** What you need to do **
Only the lines from the one containing "Click the Hydroxymethylglutaryl-CoA" to the end of the listing below should be returned, exactly as written and without pictures.

(Data to examine begins)

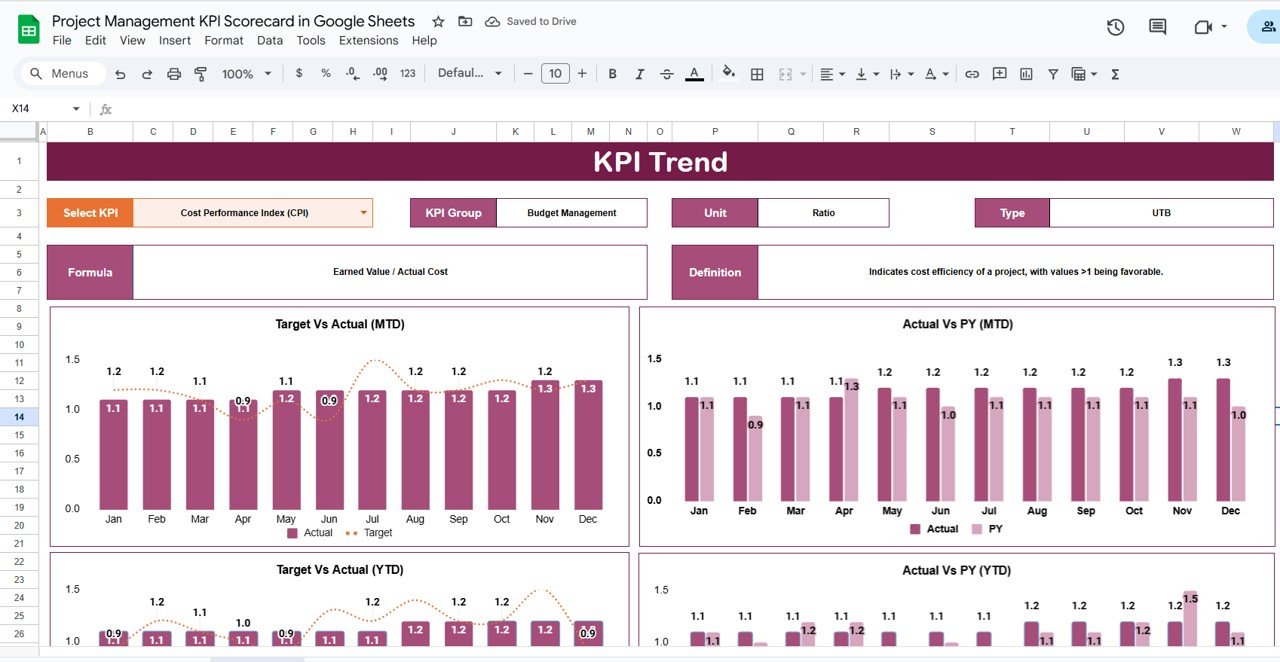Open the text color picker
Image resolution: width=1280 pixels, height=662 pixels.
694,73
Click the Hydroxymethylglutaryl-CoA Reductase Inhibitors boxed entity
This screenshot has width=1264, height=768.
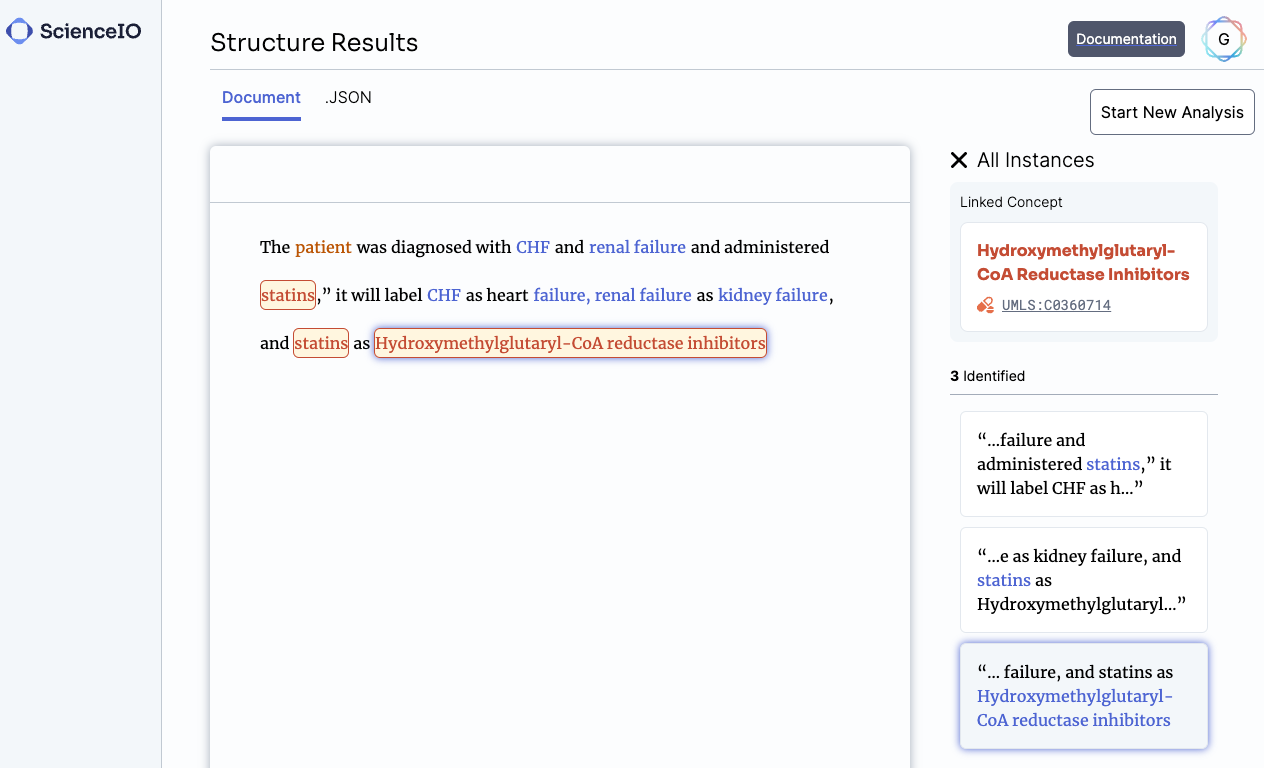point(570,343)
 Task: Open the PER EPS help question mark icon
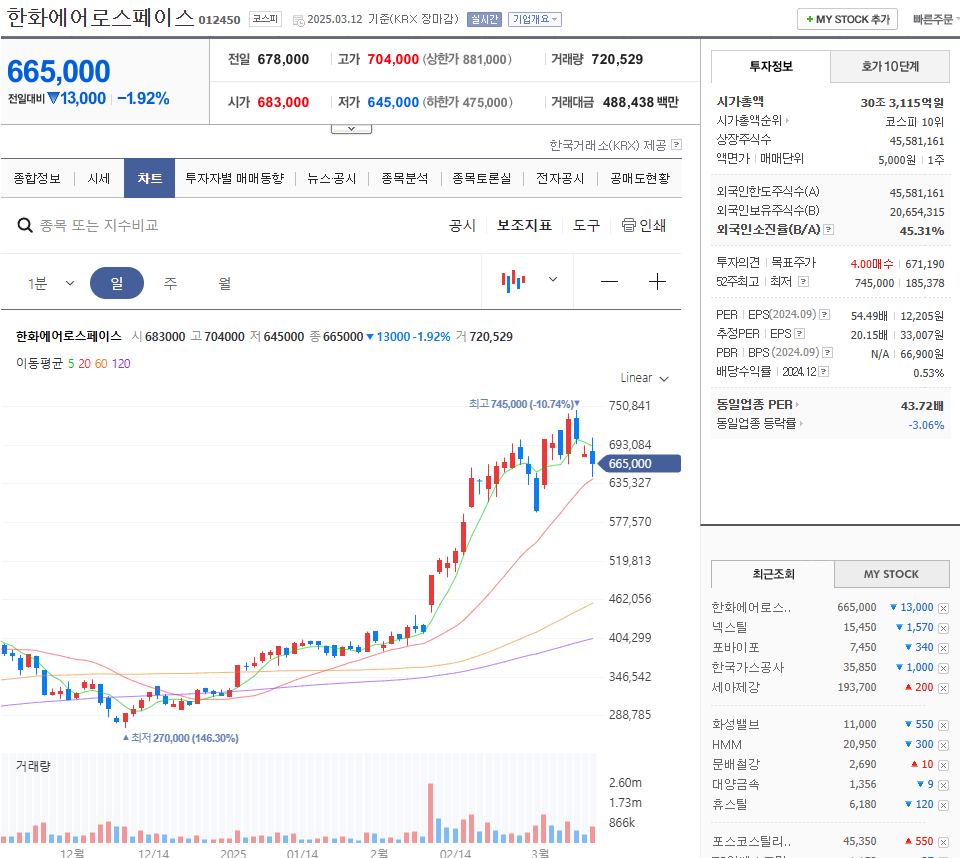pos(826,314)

(Data to examine ends)

** Task solution **
Click the Hydroxymethylglutaryl-CoA Reductase Inhibitors boxed entity
This screenshot has width=1264, height=768.
point(570,343)
 Task: Open the PER EPS help question mark icon
pos(826,314)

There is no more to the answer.